- Court: United States Court of Appeals for Veterans Claims
- Decided: June 15, 2007
- Citation: 21 Vet. App. 303 (2007)

Case history
- Appealed from: Board of Veterans Appeals

Court membership
- Judges sitting: Greene (Chief Judge), Kasold (Associate Judge), Hagel (Associate Judge)

= Barr v. Nicholson =

United States veterans claims case

Barr vs. Nicholson is a United States Court of Appeals for Veterans Claims case that dealt with the competence of a Veteran's lay testimony to provide lay evidence. The court held that lay evidence can be competent depending on the type of disability claimed by a claimant. Specifically, the court held that lay people are competent to identify varicose veins that are "unnaturally distended or abnormally swollen and tortuous."

== Background ==
Veteran James Barr appealed a Board of Veterans' Appeals (BVA) decision denying service connection for varicose veins. In October 1996, he filed a claim for service connection for varicose veins. He claimed at the time that the condition was due to physical training in service. He also provided lay testimony that he had been treated at a field hospital in service and that he received private treatment since separation from service in 1967. A January 1997 VA examination diagnosed the Veteran with varicose veins and venous insufficiency of the legs.
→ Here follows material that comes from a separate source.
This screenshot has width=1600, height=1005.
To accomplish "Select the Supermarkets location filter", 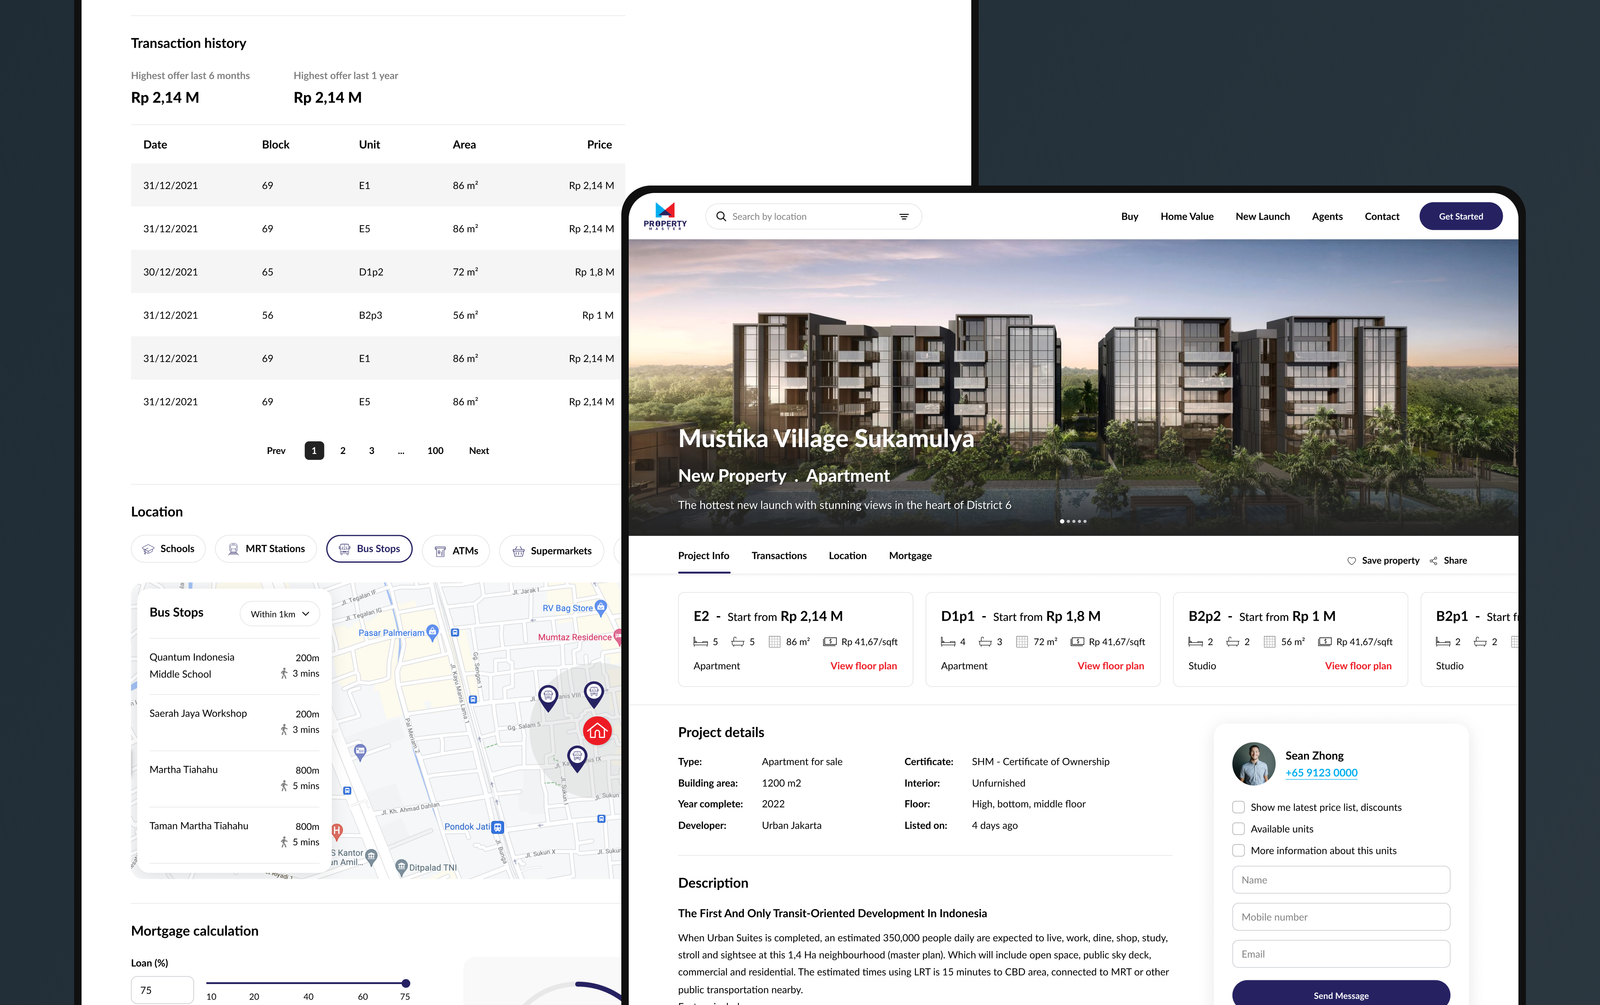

There was no medical opinion provided regarding etiology. The VA Regional Office denied the claim and the Veteran filed a Notice of Disagreement.

In December 1997, the Veteran provided a statement that his condition started in 1966 but only started causing him pain 30 years after service. He also stated that in his unit there were medical professionals that looked at his condition but did not feel that surgical intervention was required. During a hearing he also reported seeing several private physicians that he had seen since discharge from service, to whom he had mentioned his varicosities.

BVA denied the decision, finding that the preponderance of the evidence was against the claim. In its denial, BVA stated that there was no competent evidence to confirm that the varicose veins were due to service. The Board also stated that the Veteran was a layman and therefore was not competent to confirm a medical diagnosis or provide causation.

== Analysis and decision ==
The Court first acknowledged that generally a lay person is not competent to opine as to medical etiology or render medical opinions. The Court, however, pointed out that a lay person is competent to observe symptomatology and identify medical conditions in certain circumstances. In the present case, the Court held that the Veteran was able to identify varicose veins that are "unnaturally distended or abnormally swollen and tortuous." The Court explained that because varicose veins may be diagnosed by their unique and readily identifiable features, determining the presence of varicose veins is not "medical in nature" and can be made through lay observation. Essentially, competency in this regard depends on the disability claimed.

The Court vacated and remanded the Board decision for further adjudication.